Shaking off the glut of the holiday season, every January brings a new opportunity to look at how we nourish ourselves: what should stay (kale; let’s all admit that), and what should go (cake pops: still not better than cake). Trends come and go, but certain foods deserve to be a staple in your diet, thanks to their magical combination of being healthy as well as delicious. “Healthy,” of course, means different things to everyone, but these nutrient-packed whole foods definitely fit into most definitions of the word. Working them into your regular rotation can revamp your routine and introduce new favorites, or get you reacquainted with everything lost in the shuffle when canned pumpkin took over all of our lives a few months ago.
Think of these as an iron supplement that tastes better sauteed with garlic than a pill could ever hope to. A recent study found that the levels of bioavailable iron received from shiitake-mushroom enriched cereal were comparable to those received from an iron supplement, which could be a game-changer for vegetarians and vegans. Additionally, there’s some evidence that lentian compounds in shiitake mushrooms help combat cancer. Of course, if you’re skeptical about studies like this, you can always eat them because they’re delicious in soup, like this soba noodle dish with snow peas.
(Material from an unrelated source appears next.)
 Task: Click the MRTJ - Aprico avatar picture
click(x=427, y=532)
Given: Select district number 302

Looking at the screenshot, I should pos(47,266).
There’s nothing like a good two-fer. Using the roots as well as the leaves of a plant means no waste; additionally, it provides contrasting textures and flavors that are already well-matched. Roasting beets and incorporating the greens into a salad is the ultimate in elegant, understated, no-brainer meals. Nutritionally, neither component is a slouch—beet roots are great sources of folate and lutein, and the greens offer hefty amounts of iron, calcium, and magnesium.
Aside from carrots, nothing gets you more beta-carotene than orange-fleshed sweet potatoes. They can also raise levels of vitamin A—a mere 3.5-ounce serving will get you 90 percent of the day’s requirements. To absorb as much of the nutrients as possible, it’s important to incorporate a little bit of fat. Obviously, this means frying up some sweet potato latkes for a leisurely brunch in the name of eye health and immune system support.
Surprisingly, the very best source of omega-3 acids is not fish but flax seeds, and they have the distinction of being the easiest item on this list to incorporate into your diet. Ground or whole flax seeds are easy to keep around and breezily include anywhere possible: morning yogurt or smoothie, lunch soup, dinner stir-fry, and of course, baked goods. Flax seeds also contain lignans, which are similar to fiber but have a polyphenol-like structure, which helps them provide antioxidant-like protection.
Minerals don’t often make it into nutrition discussions, but they are essential in any diet. Sesame seeds are a great source of copper, manganese, calcium, magnesium, iron, and selenium, and can help increase vitamin E stores, lower cholesterol, and prevent high blood pressure. Of course, since we are getting so good at this cholesterol thing, now would be a good time for a cookie. Seriously: If you have not tried tahini in desserts, I know of at least one way to revolutionize your life in 2015.
Cruciferous vegetables have taken turns lately becoming the hot item, and deservedly so. However (not to start a war within the family or anything), bok choy has more vitamin A than its cousins, including cauliflower, cabbage, Brussels sprouts, and broccoli. There are also over 70 antioxidants in this leafy green, meaning that it certainly deserves more attention than it gets as a stir-fry staple. It’s easy to prepare too, whether steamed, sauteed, or grilled with a simple dressing of dreamy miso butter.
Flickr/Rob & Dani
The elevator pitch for these pretty much says it all: Get full, for cheap, with tons of cholesterol-eliminating soluble fiber and pretty much zero fat. Lentils are versatile year-round too, from comforting stews and soups the winter to summertime veggie burgers. Their texture is toothsome and meaty, making them a great substitute for meat without the unnecessarily high sodium levels and creepy artificial fillers you see so often in faux meat products.